- **About this task**:
Please print every line from the one containing "This screenshot has width=1441, height=673." through the last line of the records below, exactly as written and nothing more.

Segment Start: Dataset

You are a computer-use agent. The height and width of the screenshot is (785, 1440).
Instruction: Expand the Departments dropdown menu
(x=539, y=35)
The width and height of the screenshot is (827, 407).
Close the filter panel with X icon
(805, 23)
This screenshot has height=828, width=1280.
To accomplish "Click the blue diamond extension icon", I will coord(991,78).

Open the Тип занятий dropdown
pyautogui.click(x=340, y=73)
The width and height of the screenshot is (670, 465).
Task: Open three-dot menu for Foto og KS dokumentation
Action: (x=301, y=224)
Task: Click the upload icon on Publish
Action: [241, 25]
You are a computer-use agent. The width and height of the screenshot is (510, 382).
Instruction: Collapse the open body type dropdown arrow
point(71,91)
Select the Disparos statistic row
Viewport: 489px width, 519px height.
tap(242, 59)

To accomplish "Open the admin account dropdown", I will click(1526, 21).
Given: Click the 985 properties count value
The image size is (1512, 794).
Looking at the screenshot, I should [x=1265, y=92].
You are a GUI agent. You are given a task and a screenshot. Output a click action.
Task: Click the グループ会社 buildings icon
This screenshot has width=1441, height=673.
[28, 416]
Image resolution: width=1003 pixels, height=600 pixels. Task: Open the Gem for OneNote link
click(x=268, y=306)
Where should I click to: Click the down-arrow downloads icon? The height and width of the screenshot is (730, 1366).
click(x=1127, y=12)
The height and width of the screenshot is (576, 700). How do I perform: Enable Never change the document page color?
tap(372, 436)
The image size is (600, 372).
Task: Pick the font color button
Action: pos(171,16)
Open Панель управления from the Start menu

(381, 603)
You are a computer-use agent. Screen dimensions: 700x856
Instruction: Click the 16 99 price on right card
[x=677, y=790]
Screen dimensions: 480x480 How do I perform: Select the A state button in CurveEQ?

Segment End: Dataset

- **Exercise solution**:
This screenshot has width=1441, height=673.
[28, 416]
Image resolution: width=1003 pixels, height=600 pixels. Task: Open the Gem for OneNote link
click(x=268, y=306)
Where should I click to: Click the down-arrow downloads icon? The height and width of the screenshot is (730, 1366).
click(x=1127, y=12)
The height and width of the screenshot is (576, 700). How do I perform: Enable Never change the document page color?
tap(372, 436)
The image size is (600, 372).
Task: Pick the font color button
Action: pos(171,16)
Open Панель управления from the Start menu

(381, 603)
You are a computer-use agent. Screen dimensions: 700x856
Instruction: Click the 16 99 price on right card
[x=677, y=790]
Screen dimensions: 480x480 How do I perform: Select the A state button in CurveEQ?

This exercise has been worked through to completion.